§ **WORK REQUIRED**:
Below this sentence is a listing; return exactly its lines from the one with "This screenshot has height=647, width=966." to the one with "850x517 pixels. How", both kept, and nothing more.
** EXERCISE MATERIAL follows **
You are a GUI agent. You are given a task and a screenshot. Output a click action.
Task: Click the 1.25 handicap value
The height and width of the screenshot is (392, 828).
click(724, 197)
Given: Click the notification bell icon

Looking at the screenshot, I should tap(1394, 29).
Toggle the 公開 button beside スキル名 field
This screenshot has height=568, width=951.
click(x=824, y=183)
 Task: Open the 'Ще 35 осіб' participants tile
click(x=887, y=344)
** End of EXERCISE MATERIAL **
** EXERCISE MATERIAL follows **
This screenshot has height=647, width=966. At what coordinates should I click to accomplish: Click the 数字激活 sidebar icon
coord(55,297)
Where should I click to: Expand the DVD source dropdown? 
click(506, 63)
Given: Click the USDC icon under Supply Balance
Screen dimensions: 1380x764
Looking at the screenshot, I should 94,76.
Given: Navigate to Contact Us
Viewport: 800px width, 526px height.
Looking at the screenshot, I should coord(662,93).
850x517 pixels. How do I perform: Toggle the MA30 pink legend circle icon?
** End of EXERCISE MATERIAL **
§ **EXERCISE SOLUTION**:
This screenshot has height=647, width=966. At what coordinates should I click to accomplish: Click the 数字激活 sidebar icon
coord(55,297)
Where should I click to: Expand the DVD source dropdown? 
click(506, 63)
Given: Click the USDC icon under Supply Balance
Screen dimensions: 1380x764
Looking at the screenshot, I should 94,76.
Given: Navigate to Contact Us
Viewport: 800px width, 526px height.
Looking at the screenshot, I should coord(662,93).
850x517 pixels. How do I perform: Toggle the MA30 pink legend circle icon?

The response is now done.